1. ACCEPTANCE OF PURCHASE ORDERS
We reserve the right to accept or deny the acceptance of any purchase order until an order response has been issued. We may also accept purchase orders in part. Even repeated supply does not create a right to further supply, exclusivity of location or customer protection. Even if the seller does not expressly oppose the buyer's terms and conditions of purchase, it shall not be bound thereby.

 

2. THE PRICES
shall apply in case of shipment for the account and at the risk of the recipient; resale prices are not cartelized.

 

3. DELIVERY PERIOD
If delivery periods are exceeded, the customer may grant a reasonable grace period. After the grace period has expired, the customer may cancel the purchase contract insofar as it has not yet been performed by us. Any further claims shall be excluded. In case of unforeseeable obstacles to delivery, we may cancel the contract, in whole or in part, or reasonably extend the delivery period.

 

4. TERMS OF PAYMENT
Our invoices are payable 30 days without deduction. In any case, we reserve the right to deliver only against advance payment, collection c.o.d., or against a bill of exchange.
In the event of a default in payment, default interest at a rate of 3 % above the bank debit interest rate shall be charged. Incoming payments are set off against the earliest debt.
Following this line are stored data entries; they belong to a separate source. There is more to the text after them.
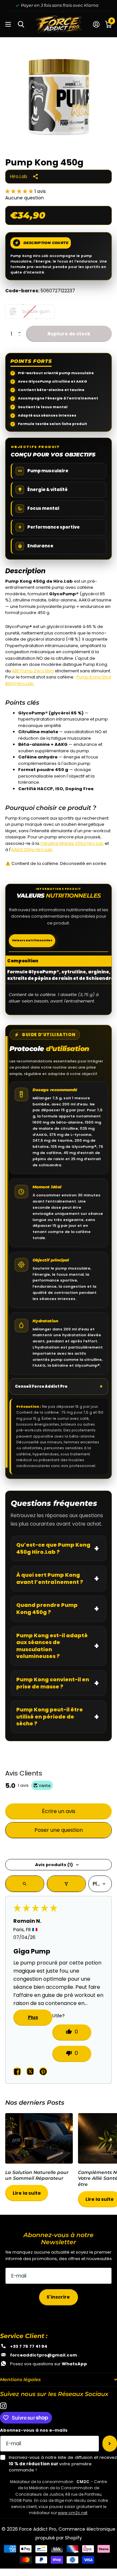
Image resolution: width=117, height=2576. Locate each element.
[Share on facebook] (17, 2071)
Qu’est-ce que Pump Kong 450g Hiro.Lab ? (53, 1548)
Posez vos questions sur (48, 2364)
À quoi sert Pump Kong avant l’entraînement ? (49, 1578)
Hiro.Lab (18, 176)
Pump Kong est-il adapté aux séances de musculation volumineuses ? (52, 1646)
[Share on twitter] (30, 2071)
The customer's rights to set-off and retention are excluded. If a customer is in default of payment, or we become aware of any circumstances that make the extension of a loan appear questionable, we may assert all claims immediately, irrespective of their maturity. In this case, we may retain further deliveries. Moreover, we may cancel all contracts, in whole or in part, and take possession of unpaid stocks from our deliveries at the customer's premises during normal business hours. Agreed and/or recorded discounts apply only in case of complete acceptance of the contract and subject to timely payment.

 

5. RESERVATION OF TITLE
Delivered goods remain the property of Löffler Ges.m.b.H. until complete settlement of all claims, including claims against third parties. Reservation of title extends to the delivered goods as well as to the proceeds thereof. Resale of the goods prior to payment in full is subject to the retention of title being assigned to the relevant buyer by virtue of a notification of the relevant buyer of the assignment for security purposes by Löffler Ges.m.b.H's contractual partner and immediate notification of the resale to Löffler Ges.m.b.H.. In case the goods delivered subject to reservation of title should be pledged, Löffler Ges.m.b.H. shall be notified in detail without delay.
If goods are taken back due to reservation of title, Löffler Ges.m.b.H. may assert an interim impairment (Entmodungsabschlag). If the purchase price payable is paid in full by a third party, Löffler Ges.m.b.H. shall assign all rights resulting from reservation of title to said third party.

 

6. NOTICE OF DEFECTS
Complaints shall be honoured only if they are made by written notice within one week after receipt of the goods, at the latest. Any customary or technically unavoidable deviations (e.g., as to quality, color, size, equipment or design) shall be not be eligible for a notice of defects. We only accept return shipments subject to prior written agreement; return shipments may include neither letters nor checks. In case of justified complaints, we will deliver a replacement. Further warranty claims do not exist.

 

7. PLACE OF PERFORMANCE
Place of performance and place of jurisdiction shall be Ried im Innkreis.
For deliveries to Germany, place of performance and place of jurisdiction shall be Passau; for deliveries to Switzerland, St. Gallen.

 

8. THIS AGREEMENT
is governed by and construed in accordance with Austrian law. As regards German contractual partners, this Agreement shall be governed and construed in accordance with German law; as regards Swiss contractual partners, Swiss law.

 

9. AGREEMENTS TO THE CONTRARY
shall not be effective, unless made in writing.